= DESCRIPTION OF THE TASK =
Return, from the data below, each line that contains the word "will".

= SUPPLIED RECORDS =
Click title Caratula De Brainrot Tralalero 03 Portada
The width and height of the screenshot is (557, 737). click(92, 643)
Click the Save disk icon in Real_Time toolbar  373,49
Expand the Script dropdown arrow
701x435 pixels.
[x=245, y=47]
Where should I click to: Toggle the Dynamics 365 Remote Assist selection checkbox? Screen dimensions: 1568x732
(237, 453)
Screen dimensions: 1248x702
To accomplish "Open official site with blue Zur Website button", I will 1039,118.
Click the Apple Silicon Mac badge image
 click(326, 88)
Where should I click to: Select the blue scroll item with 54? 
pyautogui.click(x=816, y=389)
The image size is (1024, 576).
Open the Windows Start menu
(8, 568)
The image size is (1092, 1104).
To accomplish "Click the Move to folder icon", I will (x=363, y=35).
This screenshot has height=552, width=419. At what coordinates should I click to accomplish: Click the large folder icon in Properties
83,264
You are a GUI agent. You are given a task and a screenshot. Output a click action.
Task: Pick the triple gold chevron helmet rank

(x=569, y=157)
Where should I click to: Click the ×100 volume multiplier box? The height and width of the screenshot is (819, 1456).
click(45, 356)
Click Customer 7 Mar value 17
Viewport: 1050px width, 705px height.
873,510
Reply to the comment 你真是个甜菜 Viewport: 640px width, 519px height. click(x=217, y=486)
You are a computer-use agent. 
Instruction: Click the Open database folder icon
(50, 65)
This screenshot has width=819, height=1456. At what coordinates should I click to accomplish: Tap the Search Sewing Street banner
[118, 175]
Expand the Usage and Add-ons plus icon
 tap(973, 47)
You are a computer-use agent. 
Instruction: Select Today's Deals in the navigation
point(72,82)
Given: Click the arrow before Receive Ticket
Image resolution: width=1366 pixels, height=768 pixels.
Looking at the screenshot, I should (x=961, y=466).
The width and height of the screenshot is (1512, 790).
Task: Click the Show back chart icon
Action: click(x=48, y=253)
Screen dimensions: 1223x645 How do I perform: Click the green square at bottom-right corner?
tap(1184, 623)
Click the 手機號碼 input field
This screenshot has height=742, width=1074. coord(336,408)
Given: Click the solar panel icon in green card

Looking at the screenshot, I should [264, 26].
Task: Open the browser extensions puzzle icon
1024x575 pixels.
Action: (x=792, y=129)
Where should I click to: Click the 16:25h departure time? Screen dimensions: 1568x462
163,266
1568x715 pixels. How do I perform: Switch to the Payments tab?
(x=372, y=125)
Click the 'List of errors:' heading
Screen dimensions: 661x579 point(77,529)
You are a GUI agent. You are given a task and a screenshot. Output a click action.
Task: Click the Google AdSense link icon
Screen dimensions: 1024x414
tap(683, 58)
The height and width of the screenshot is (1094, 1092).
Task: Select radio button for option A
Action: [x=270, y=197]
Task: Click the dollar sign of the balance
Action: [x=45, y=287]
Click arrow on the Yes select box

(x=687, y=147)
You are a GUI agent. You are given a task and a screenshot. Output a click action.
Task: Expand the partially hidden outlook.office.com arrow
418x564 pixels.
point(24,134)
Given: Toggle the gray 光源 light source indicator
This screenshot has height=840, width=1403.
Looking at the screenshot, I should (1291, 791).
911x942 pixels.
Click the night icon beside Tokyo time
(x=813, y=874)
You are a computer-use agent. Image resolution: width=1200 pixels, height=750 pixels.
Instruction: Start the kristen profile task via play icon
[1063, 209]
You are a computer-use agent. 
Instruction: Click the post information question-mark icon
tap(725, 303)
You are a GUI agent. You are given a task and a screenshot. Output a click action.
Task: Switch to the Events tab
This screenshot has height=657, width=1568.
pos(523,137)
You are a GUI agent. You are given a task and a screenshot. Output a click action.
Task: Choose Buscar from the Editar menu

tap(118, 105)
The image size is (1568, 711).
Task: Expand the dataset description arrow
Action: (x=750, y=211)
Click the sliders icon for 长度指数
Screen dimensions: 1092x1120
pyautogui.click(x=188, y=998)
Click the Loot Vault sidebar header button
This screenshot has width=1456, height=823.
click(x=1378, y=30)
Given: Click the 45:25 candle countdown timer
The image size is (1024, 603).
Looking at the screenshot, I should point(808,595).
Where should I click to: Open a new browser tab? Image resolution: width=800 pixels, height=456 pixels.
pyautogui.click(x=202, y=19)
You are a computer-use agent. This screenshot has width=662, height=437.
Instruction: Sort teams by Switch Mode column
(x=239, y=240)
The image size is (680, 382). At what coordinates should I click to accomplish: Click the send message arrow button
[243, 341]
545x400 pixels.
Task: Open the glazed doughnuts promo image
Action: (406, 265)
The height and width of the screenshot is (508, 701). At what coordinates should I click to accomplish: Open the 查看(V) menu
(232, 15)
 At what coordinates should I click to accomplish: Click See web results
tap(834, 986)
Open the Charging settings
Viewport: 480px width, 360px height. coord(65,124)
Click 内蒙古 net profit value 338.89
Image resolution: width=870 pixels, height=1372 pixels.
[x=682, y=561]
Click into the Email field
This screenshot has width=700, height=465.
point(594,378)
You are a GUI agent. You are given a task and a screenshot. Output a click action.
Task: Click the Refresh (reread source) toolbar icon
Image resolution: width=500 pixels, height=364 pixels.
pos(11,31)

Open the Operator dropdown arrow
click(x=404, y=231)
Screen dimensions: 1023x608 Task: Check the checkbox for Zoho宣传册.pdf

= YOUR RESPONSE =
To accomplish "Open official site with blue Zur Website button", I will 1039,118.
To accomplish "Click the Move to folder icon", I will (x=363, y=35).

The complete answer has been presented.